_Assignment:_
If a line of the data below holds the word "SHURE", list it.

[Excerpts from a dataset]

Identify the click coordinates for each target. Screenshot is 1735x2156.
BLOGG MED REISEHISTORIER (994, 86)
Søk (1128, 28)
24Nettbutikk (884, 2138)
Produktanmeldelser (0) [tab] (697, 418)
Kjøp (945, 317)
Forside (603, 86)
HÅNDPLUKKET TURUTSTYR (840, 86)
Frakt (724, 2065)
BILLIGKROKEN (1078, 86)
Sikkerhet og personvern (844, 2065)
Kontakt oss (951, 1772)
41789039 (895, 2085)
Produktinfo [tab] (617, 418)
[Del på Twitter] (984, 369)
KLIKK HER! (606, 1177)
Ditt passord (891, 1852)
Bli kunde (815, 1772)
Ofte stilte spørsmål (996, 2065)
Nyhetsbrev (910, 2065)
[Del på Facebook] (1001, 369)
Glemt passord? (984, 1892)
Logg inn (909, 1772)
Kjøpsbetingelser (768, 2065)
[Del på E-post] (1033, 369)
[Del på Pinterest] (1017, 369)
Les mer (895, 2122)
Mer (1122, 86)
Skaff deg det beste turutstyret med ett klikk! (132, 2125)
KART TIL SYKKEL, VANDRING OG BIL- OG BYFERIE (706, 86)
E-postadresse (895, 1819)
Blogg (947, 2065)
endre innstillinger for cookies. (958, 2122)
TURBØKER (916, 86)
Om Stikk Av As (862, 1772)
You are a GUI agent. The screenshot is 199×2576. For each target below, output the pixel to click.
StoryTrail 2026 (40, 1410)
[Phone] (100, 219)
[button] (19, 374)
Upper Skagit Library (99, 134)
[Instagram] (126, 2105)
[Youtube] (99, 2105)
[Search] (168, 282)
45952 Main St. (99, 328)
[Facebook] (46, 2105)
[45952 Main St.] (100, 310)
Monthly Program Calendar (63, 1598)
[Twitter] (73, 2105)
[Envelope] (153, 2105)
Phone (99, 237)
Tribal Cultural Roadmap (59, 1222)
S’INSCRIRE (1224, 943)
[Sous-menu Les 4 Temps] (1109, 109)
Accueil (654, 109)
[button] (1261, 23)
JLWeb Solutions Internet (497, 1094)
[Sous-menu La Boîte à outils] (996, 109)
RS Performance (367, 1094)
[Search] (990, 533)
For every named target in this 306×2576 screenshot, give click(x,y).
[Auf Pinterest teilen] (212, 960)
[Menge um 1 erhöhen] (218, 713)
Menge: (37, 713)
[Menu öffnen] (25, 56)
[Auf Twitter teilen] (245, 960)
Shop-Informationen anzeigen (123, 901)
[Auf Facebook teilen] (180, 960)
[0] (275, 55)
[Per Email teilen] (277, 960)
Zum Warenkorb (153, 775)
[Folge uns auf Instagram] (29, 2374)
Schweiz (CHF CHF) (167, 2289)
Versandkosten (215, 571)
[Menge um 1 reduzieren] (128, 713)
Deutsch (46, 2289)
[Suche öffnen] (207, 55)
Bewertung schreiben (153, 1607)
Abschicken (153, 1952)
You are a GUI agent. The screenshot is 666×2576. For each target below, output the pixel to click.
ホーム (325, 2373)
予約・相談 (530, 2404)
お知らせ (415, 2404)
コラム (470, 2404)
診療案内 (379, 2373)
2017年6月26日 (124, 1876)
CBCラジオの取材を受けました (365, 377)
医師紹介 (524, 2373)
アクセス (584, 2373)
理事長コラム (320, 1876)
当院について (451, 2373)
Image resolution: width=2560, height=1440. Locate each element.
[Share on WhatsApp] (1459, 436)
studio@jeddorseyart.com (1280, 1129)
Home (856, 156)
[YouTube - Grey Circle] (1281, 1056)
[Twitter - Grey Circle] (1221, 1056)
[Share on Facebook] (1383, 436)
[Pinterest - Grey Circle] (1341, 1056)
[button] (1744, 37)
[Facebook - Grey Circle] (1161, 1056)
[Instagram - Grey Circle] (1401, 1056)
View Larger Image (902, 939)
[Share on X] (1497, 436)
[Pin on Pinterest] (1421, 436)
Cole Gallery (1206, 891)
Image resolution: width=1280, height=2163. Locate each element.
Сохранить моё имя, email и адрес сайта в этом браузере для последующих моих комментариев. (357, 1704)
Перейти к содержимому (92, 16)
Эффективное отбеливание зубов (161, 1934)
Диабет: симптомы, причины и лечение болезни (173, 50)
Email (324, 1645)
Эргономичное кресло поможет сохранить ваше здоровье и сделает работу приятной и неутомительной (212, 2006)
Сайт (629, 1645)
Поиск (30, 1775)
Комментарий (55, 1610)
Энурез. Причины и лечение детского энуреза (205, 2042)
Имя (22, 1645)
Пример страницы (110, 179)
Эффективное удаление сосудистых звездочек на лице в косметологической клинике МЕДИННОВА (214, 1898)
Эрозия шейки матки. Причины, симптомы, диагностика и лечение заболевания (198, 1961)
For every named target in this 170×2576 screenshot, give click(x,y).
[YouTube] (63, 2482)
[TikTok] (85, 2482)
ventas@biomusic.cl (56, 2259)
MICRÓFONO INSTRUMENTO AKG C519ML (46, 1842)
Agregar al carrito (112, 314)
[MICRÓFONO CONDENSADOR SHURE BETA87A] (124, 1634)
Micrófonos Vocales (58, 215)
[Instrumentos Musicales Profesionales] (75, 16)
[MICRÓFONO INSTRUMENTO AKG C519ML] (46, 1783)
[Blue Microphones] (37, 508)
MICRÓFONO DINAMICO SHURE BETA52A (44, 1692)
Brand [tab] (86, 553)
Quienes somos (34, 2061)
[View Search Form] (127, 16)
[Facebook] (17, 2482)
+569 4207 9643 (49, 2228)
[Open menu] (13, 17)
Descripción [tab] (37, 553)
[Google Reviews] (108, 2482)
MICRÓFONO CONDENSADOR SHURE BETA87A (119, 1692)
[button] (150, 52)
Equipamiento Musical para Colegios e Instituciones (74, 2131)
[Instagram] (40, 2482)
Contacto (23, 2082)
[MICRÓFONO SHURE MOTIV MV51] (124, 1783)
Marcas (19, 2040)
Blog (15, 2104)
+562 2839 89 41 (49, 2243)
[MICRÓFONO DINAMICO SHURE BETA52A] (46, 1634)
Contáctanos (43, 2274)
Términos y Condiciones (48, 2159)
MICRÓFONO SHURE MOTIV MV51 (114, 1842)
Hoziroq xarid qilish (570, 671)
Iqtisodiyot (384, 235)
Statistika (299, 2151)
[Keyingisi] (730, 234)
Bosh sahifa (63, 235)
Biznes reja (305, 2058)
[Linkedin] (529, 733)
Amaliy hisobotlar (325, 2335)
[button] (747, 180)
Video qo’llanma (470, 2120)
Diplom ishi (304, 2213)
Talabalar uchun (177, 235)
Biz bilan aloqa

_Answer to the problem:_
[MICRÓFONO CONDENSADOR SHURE BETA87A] (124, 1634)
MICRÓFONO DINAMICO SHURE BETA52A (44, 1692)
MICRÓFONO CONDENSADOR SHURE BETA87A (119, 1692)
[MICRÓFONO SHURE MOTIV MV51] (124, 1783)
[MICRÓFONO DINAMICO SHURE BETA52A] (46, 1634)
MICRÓFONO SHURE MOTIV MV51 (114, 1842)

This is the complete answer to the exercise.